Le taux de mortalité des Guarani au plus haut

Deux enfants guarani de la communauté de Ñanderú Marangatú sont morts la semaine dernière, portant à 7 le nombre de décès directement liés à l'expulsion de leur territoire en décembre 2005.

Les deux enfants, le premier âgé de 13 mois et le second de seulement 15 jours, sont décédés mardi dernier sur un campement au bord d'une route où survit la communauté depuis décembre dernier. La veille de Noël, quelques jours après que des policiers armés aient expulsé les 400 Indiens de leur territoire, des hommes de main avaient assassiné leur leader Dorvalino Rocha.
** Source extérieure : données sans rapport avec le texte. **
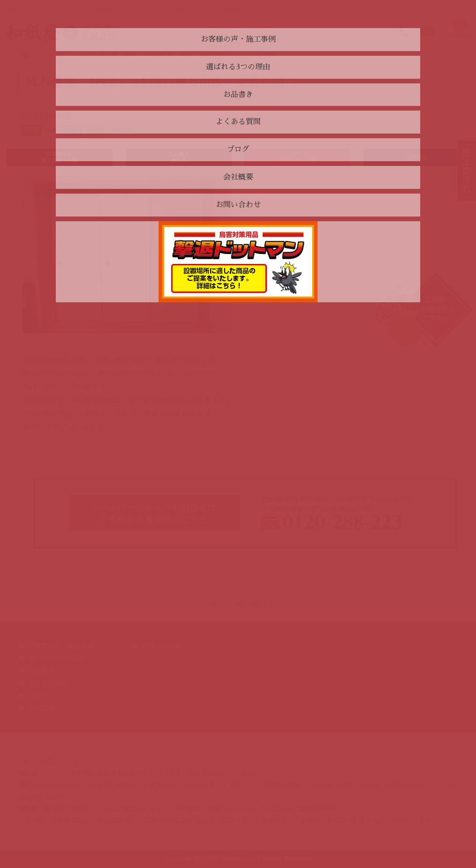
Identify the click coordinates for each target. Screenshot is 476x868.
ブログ (38, 696)
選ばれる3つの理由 (56, 658)
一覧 (238, 605)
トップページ (43, 55)
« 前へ (214, 605)
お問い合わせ (161, 646)
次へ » (263, 605)
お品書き (41, 671)
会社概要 (41, 708)
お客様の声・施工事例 (61, 646)
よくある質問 (48, 683)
Quatre jeunes enfants sont également décédés depuis le début de l'année.

Les Guarani ont vécu plusieurs années sur une minuscule parcelle de 9 hectares mais n'ont jamais cessé de mener campagne pour reprendre possession de leur territoire de Ñanderú Marangatú dont le président du Brésil a finalement ratifié la démarcation en mars 2005. La signature présidentielle est généralement la dernière étape du processus de démarcation, mais les éleveurs contestent cette démarcation devant la Cour Suprême.

Les Guarani suspectent que le nouveau-né de 15 jours mort la semaine dernière ait été empoisonné aux pesticides. ‘L'autre enfant… se portait bien, elle n'avait aucun problème', a déclaré le leader guarani Léia Aquino Pedro, ‘mais depuis qu'elle est arrivée au bord de la route, elle a commencé à perdre du poids, c'est comme ça que cela se passe. C'est le genre de choses qu'on ne peut expliquer'.